Lauchlan Hamilton began laying out the Vancouver townsite in 1885, and on January 15, 1886 there appeared the first issue of the Vancouver Weekly Herald and North Pacific News. People were calling it Vancouver already, with incorporation as a city still three months away.
The old, the original, Gastown had disappeared after 29 years of life. As the years passed and the city grew, its centre of activity moved west and south. Beginning around the time of World War I the old area, which had become a warehouse district, started to sink into a slow decline. As Gastown observer Marc Denhez has written, “Gastown was being left alone—and thus began a 50-year journey on the slippery slope of economic stagnation and social decline. The warehouses gradually emptied, and the hotels often became home for Vancouver’s skid-roaders.”
The story of the fight to save the area—at a time when the civic, provincial and federal levels of government were in favor of demolishing it for massive redevelopment—is practically a book in itself. (In fact, Denhez wrote several chapters about it in Heritage Fights Back, published by Fitzhenry and Whiteside, 1978.) The campaign began as early as the late 1950s. Said Garry Marchant, writing in The Review: “ ... a small group of Gastown property owners had already started renovating their buildings and had launched a clean-up campaign in that part of the city. They were joined in the campaign—by an unusual coalition of ‘urban rebels’—young businessmen and professionals, even younger street-corner entrepreneurs who sold crafts from stalls, academics, the Community Arts Council, architects, planners, and university professors, the Chinese community and various citizens’ groups concerned with Vancouver’s heritage.” On September 22, 1968 Vancouver’s Community Arts Council, which had been showing heritage film and slide shows on the area for years, sponsored a walking tour to point out Gastown’s charming buildings and colorful past. More than 700 people showed up in the rain. The CAC organized more tours, and the prospect of Gastown’s demolition began to fade. The Old Spaghetti Factory opened on Water Street in 1970, and its funky ambience drew big crowds to the area. Then in February 1971 the Provincial government designated Gastown an historic site, and that ensured the old brick buildings would be saved from demolition.

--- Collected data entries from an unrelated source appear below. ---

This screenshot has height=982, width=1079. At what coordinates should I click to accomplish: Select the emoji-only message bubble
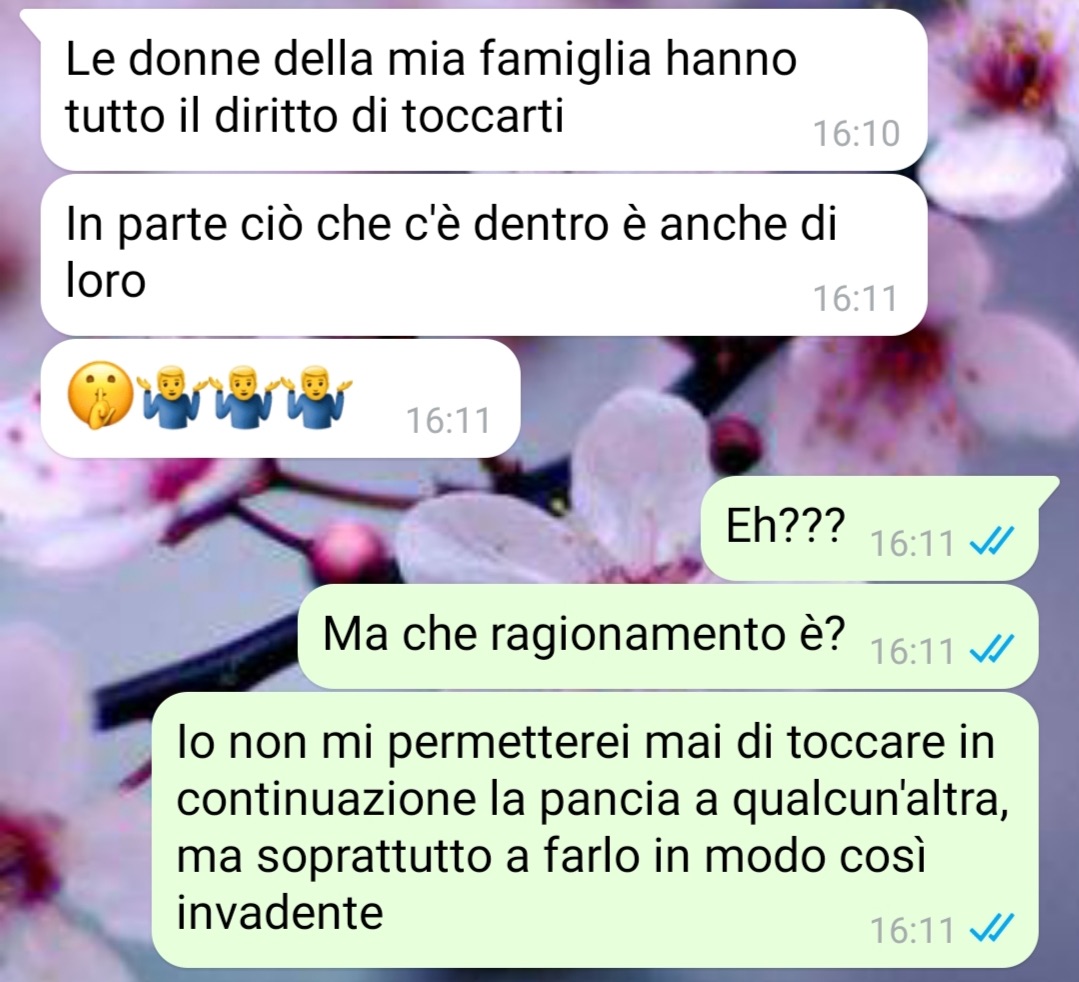tap(280, 398)
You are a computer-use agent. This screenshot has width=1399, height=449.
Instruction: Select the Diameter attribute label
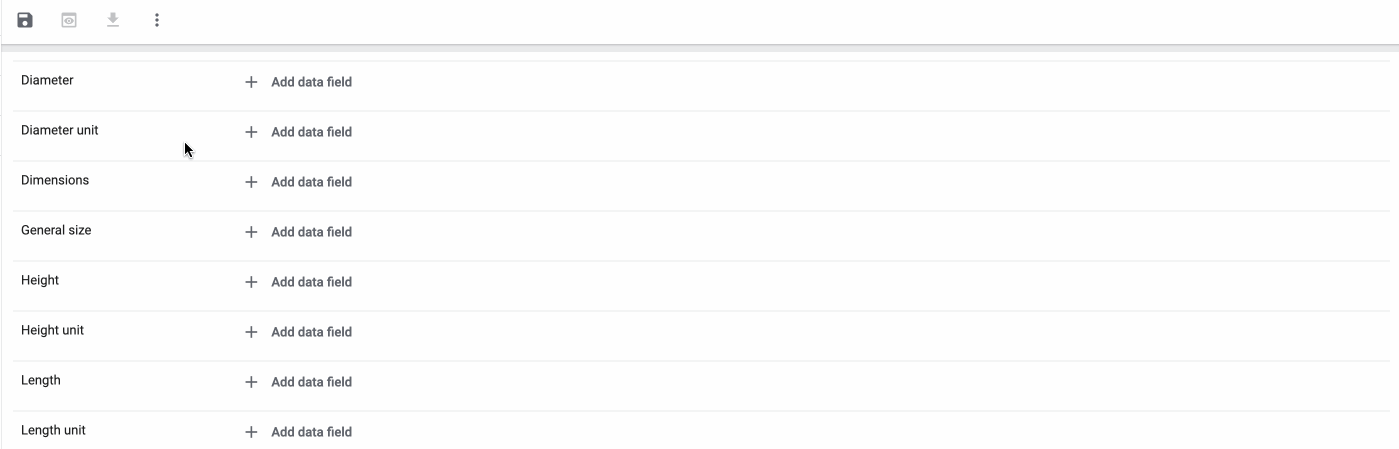47,80
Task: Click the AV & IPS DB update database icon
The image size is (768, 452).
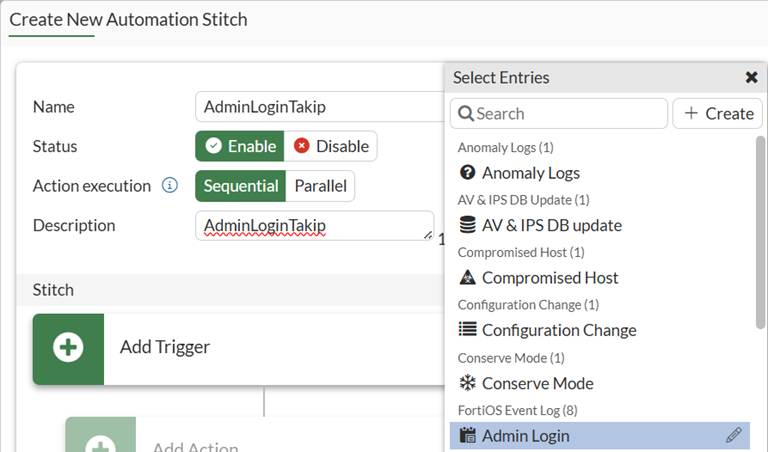Action: tap(467, 225)
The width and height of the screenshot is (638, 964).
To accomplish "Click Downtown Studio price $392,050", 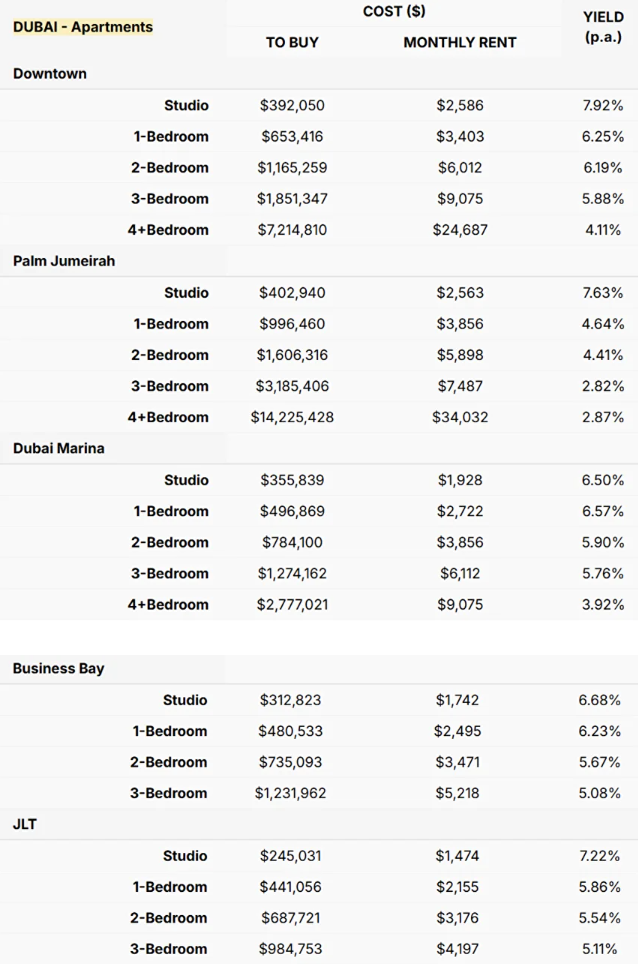I will tap(292, 105).
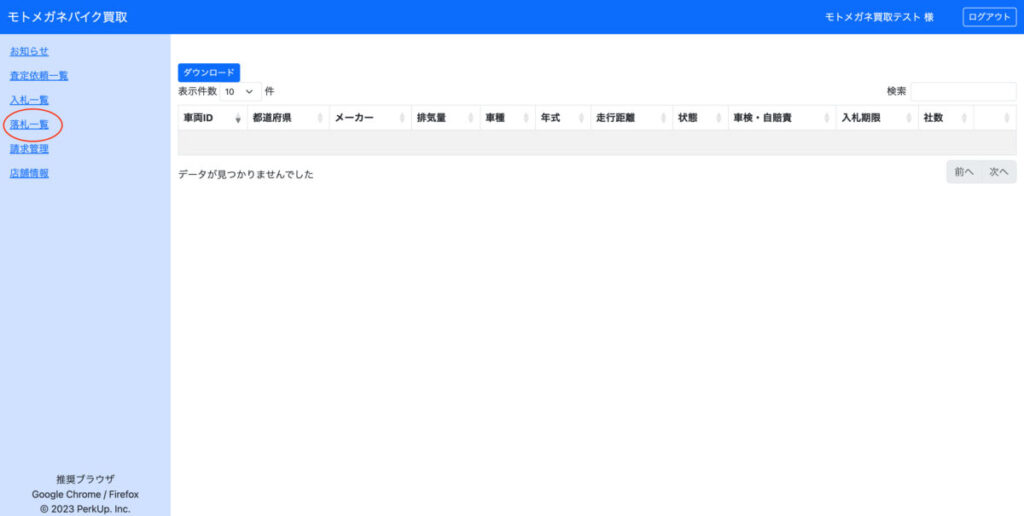Click the 車種 column sort arrows
This screenshot has height=516, width=1024.
tap(526, 118)
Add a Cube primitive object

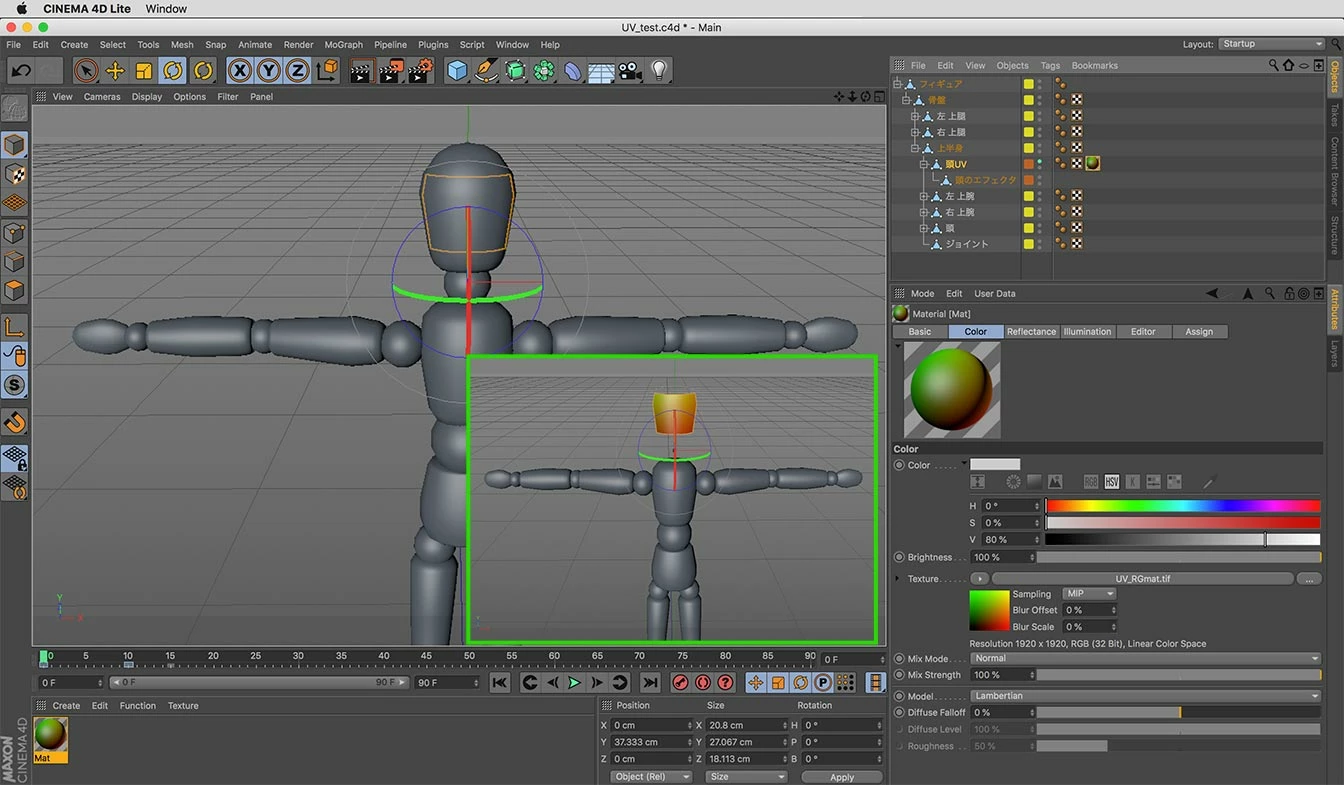(x=457, y=70)
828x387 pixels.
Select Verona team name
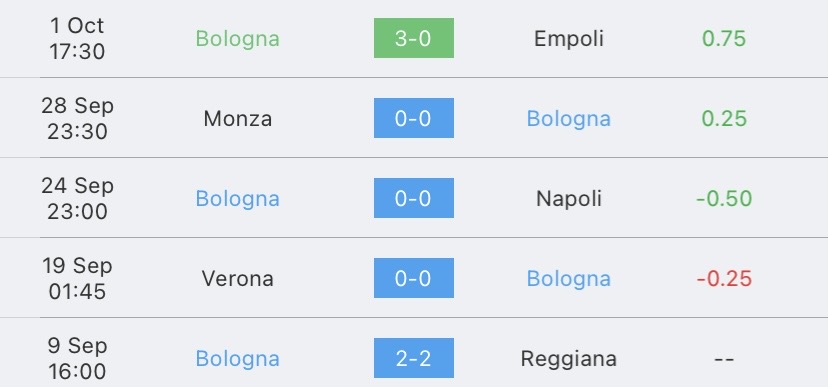[x=238, y=278]
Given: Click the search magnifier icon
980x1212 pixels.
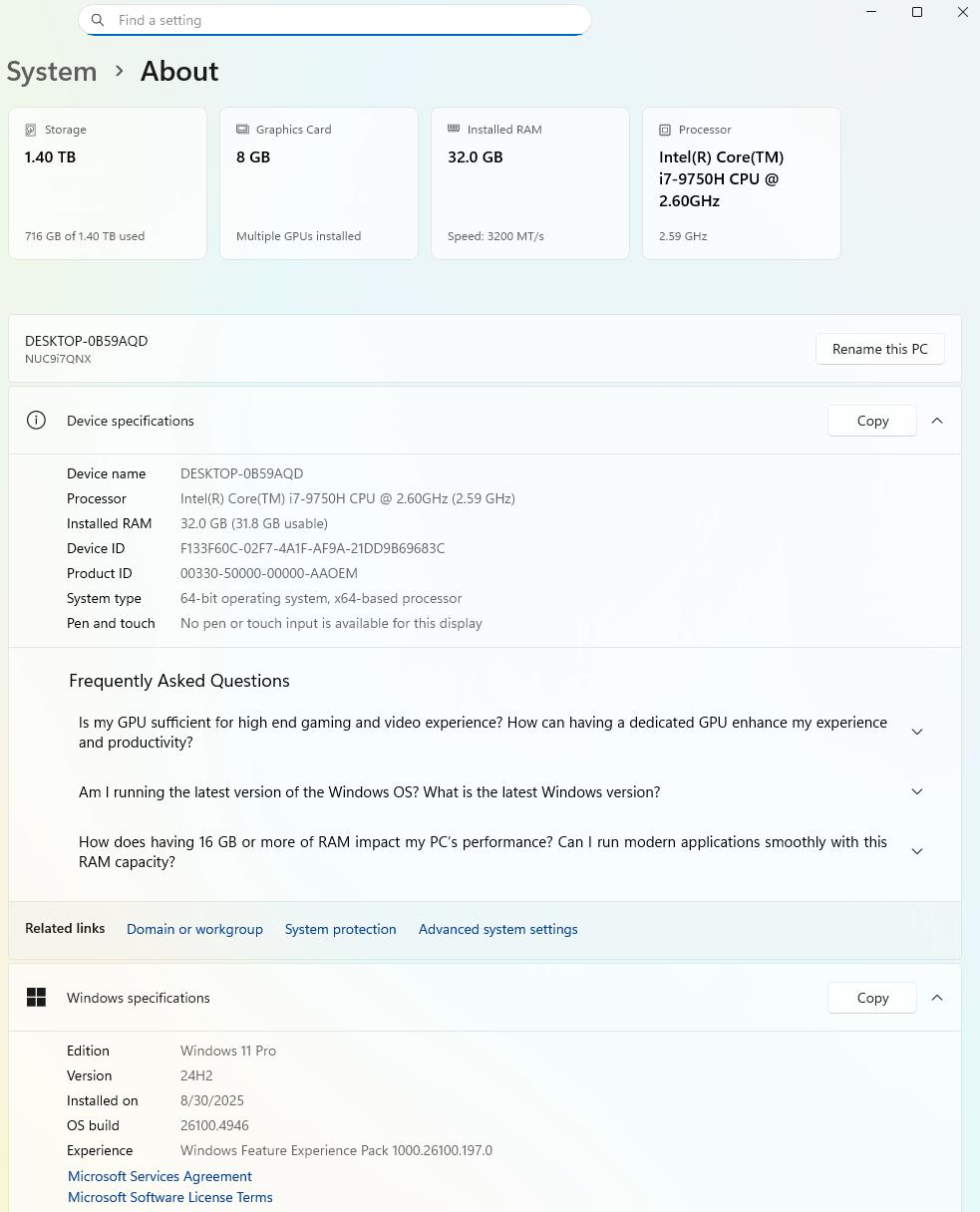Looking at the screenshot, I should (x=98, y=20).
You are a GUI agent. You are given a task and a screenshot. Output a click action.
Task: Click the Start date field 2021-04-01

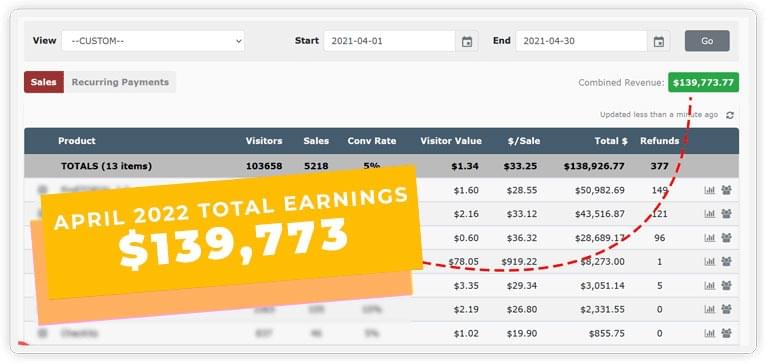pos(389,41)
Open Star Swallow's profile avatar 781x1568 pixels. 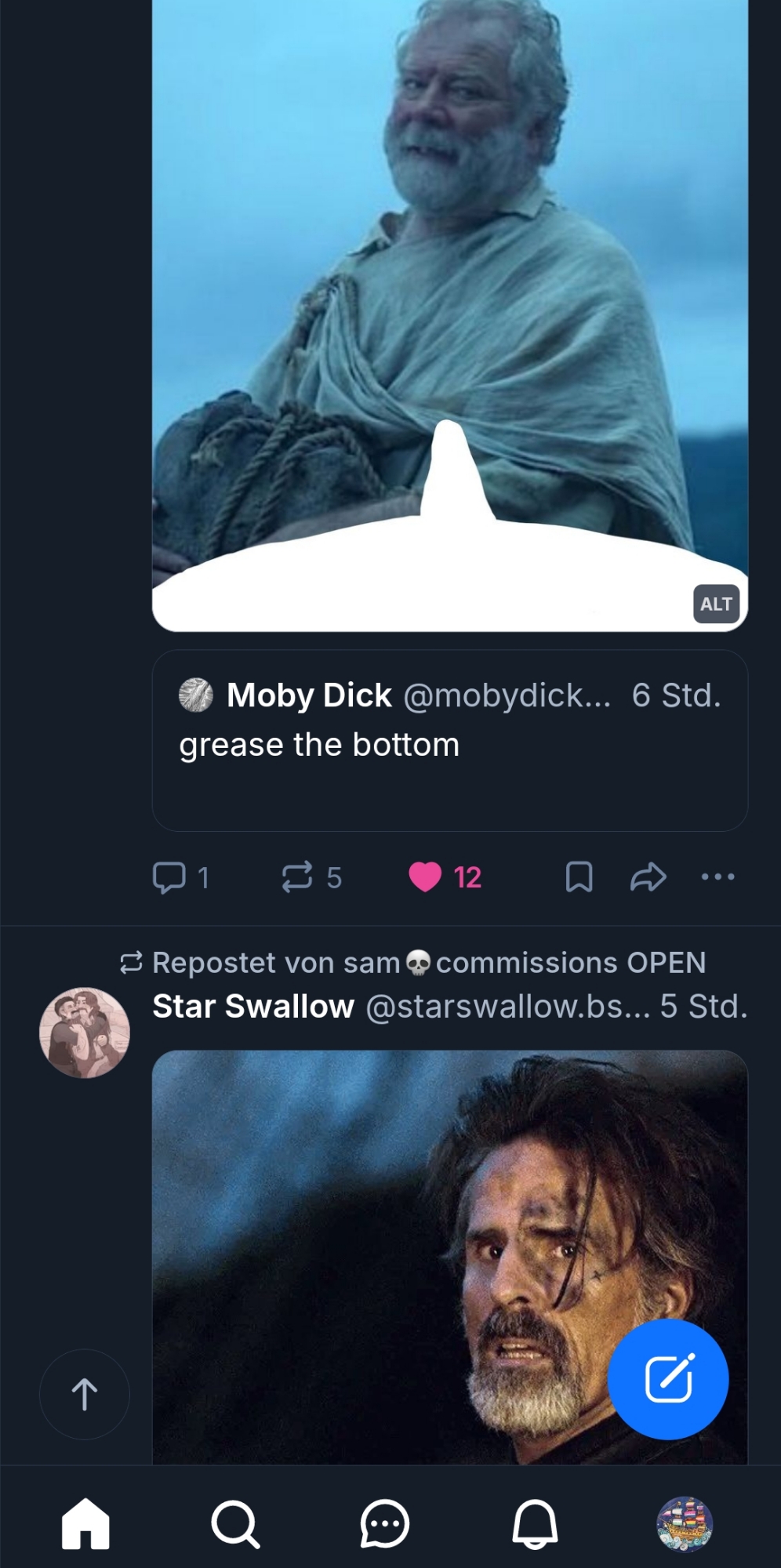[x=85, y=1033]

The city joined in the beautification of Gastown in 1972. Next the federal government gave money, then the provincial. Utility wires were buried, trees were planted, and old-fashioned street lights, modeled somewhat after the originals, were installed. Subtle, unobtrusive touches were added: the chain-linked bollards between the sidewalks and the roadways are there to discourage jay-walking. That they happen to look good is a bonus. The streets were paved with brick. The city’s planner for Gastown then, Jon Ellis, said it was the first time a North American city had torn up good streets to rebuild them in the old style. (Elis, incidentally, is the man who conceived of Gastown’s famous steam clock, created by Raymond Saunders and dedicated September 24, 1977.) When Gastown threw a party in September 1975 to celebrate the reopening of Water Street some 200,000 people showed up.
Today’s Gastown is a lively collection of shops, art galleries, antique stores, offices, studios and ethnic restaurants housed in dozens of restored and refurbished heritage buildings. It is a magnet for thousands of tourists and locals.